**YOUR GOAL**
With the line containing "Screen dimensions: 1903x878" as the start and the line containing "The image size is (1384, 1138)." as the end, transcribe that span of the entries below exactly, including both.
BEGIN
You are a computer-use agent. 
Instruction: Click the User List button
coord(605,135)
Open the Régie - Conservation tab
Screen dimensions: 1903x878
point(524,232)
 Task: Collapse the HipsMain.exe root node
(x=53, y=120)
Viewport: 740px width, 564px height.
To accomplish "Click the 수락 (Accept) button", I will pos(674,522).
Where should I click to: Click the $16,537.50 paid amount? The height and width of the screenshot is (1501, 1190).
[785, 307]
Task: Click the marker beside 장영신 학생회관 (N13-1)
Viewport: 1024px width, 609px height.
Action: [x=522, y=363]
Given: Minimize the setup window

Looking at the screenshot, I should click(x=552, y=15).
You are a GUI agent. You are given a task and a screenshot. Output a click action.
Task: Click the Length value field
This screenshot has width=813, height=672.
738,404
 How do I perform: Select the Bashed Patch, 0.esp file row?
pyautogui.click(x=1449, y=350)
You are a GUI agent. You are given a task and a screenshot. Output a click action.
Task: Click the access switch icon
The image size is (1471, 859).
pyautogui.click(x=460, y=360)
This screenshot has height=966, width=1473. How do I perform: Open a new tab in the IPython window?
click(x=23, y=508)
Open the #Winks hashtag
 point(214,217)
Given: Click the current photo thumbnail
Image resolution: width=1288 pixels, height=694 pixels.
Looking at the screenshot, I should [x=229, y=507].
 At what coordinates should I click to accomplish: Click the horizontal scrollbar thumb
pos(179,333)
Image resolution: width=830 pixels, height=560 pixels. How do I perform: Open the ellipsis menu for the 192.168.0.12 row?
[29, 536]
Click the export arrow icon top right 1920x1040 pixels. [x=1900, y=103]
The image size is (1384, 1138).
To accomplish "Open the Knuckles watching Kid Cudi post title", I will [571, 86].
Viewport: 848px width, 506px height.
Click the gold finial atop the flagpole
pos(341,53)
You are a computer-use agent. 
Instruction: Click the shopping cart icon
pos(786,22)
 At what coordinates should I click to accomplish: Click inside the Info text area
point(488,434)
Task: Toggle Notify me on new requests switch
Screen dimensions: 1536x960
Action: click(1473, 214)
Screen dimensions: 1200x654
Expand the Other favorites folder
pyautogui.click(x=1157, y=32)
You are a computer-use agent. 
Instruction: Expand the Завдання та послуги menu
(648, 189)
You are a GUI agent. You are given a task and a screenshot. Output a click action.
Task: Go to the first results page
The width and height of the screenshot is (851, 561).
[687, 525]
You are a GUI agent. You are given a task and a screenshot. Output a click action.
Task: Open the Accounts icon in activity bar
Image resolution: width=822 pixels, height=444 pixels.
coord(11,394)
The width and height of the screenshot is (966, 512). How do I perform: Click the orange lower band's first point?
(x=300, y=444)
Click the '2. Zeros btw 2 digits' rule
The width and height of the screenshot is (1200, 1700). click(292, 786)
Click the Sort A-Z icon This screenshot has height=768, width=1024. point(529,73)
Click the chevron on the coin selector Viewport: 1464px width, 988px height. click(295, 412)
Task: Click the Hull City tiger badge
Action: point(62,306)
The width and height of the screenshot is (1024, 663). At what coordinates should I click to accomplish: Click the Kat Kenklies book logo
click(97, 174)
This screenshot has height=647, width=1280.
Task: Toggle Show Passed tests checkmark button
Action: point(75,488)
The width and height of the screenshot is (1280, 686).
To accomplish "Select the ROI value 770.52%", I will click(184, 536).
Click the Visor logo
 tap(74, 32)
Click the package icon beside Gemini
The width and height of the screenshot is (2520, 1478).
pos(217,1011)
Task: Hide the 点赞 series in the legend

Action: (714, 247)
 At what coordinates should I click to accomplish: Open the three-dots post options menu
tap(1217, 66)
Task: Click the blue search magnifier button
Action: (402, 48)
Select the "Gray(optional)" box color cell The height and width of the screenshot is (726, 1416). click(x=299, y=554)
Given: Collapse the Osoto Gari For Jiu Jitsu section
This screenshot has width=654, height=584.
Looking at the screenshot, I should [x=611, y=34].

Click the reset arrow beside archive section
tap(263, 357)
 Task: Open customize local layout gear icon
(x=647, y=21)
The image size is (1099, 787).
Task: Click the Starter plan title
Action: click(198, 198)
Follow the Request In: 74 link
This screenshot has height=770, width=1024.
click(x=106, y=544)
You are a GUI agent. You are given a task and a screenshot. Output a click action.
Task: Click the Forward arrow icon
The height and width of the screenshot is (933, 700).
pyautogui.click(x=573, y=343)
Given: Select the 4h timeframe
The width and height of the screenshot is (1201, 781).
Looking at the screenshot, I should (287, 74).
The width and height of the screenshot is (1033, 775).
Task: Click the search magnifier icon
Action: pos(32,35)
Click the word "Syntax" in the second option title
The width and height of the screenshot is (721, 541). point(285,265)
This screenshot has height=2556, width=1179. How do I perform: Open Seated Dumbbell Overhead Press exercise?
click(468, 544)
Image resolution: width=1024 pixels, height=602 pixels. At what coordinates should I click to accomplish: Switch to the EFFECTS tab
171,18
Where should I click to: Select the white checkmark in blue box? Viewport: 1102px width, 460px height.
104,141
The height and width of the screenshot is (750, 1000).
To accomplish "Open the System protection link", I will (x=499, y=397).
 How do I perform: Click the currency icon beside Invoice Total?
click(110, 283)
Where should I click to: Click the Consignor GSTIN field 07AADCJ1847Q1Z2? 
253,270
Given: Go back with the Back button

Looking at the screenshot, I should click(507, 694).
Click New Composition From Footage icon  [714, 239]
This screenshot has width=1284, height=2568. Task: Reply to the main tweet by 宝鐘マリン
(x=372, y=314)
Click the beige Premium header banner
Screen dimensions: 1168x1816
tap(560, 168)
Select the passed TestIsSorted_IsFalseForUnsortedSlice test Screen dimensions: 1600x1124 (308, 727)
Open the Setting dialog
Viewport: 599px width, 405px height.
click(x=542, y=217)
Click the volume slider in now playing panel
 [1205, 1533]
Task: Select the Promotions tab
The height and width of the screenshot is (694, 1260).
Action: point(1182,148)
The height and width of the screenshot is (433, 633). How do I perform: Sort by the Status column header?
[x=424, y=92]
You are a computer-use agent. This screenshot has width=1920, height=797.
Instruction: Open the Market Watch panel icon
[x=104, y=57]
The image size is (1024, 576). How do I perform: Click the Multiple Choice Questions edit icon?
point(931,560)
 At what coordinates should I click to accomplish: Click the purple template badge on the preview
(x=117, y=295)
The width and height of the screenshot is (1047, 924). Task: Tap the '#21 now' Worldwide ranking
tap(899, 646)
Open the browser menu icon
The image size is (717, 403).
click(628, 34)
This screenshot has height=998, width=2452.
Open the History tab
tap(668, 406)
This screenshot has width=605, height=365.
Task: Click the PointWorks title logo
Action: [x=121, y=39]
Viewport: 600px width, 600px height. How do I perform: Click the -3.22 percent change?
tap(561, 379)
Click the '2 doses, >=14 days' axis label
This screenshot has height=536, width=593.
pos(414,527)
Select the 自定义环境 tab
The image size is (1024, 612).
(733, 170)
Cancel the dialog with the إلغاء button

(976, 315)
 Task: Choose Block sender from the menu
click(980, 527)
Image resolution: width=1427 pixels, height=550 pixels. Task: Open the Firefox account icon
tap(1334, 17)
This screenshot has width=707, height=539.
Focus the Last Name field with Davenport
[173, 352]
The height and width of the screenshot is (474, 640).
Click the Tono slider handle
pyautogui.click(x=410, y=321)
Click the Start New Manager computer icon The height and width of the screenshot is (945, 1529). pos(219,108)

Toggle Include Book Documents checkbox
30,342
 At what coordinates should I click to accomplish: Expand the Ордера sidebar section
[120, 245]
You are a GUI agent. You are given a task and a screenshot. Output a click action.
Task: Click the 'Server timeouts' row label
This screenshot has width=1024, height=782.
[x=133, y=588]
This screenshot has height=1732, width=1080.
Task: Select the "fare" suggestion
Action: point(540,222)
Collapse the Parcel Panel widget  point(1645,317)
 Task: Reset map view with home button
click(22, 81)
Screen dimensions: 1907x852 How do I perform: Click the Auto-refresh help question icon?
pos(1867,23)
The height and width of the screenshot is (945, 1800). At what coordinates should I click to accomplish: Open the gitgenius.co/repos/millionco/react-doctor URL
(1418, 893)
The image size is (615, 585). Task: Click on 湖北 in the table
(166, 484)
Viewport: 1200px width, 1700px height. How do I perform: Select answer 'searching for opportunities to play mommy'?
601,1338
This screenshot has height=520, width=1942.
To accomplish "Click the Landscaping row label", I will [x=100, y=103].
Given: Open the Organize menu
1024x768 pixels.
END
**ANSWER SECTION**
Screen dimensions: 1903x878
point(524,232)
 Task: Collapse the HipsMain.exe root node
(x=53, y=120)
Viewport: 740px width, 564px height.
To accomplish "Click the 수락 (Accept) button", I will pos(674,522).
Where should I click to: Click the $16,537.50 paid amount? The height and width of the screenshot is (1501, 1190).
[785, 307]
Task: Click the marker beside 장영신 학생회관 (N13-1)
Viewport: 1024px width, 609px height.
Action: [x=522, y=363]
Given: Minimize the setup window

Looking at the screenshot, I should click(x=552, y=15).
You are a GUI agent. You are given a task and a screenshot. Output a click action.
Task: Click the Length value field
This screenshot has width=813, height=672.
738,404
 How do I perform: Select the Bashed Patch, 0.esp file row?
pyautogui.click(x=1449, y=350)
You are a GUI agent. You are given a task and a screenshot. Output a click action.
Task: Click the access switch icon
The image size is (1471, 859).
pyautogui.click(x=460, y=360)
This screenshot has height=966, width=1473. How do I perform: Open a new tab in the IPython window?
click(x=23, y=508)
Open the #Winks hashtag
 point(214,217)
Given: Click the current photo thumbnail
Image resolution: width=1288 pixels, height=694 pixels.
Looking at the screenshot, I should [x=229, y=507].
 At what coordinates should I click to accomplish: Click the horizontal scrollbar thumb
pos(179,333)
Image resolution: width=830 pixels, height=560 pixels. How do I perform: Open the ellipsis menu for the 192.168.0.12 row?
[29, 536]
Click the export arrow icon top right 1920x1040 pixels. [x=1900, y=103]
The image size is (1384, 1138).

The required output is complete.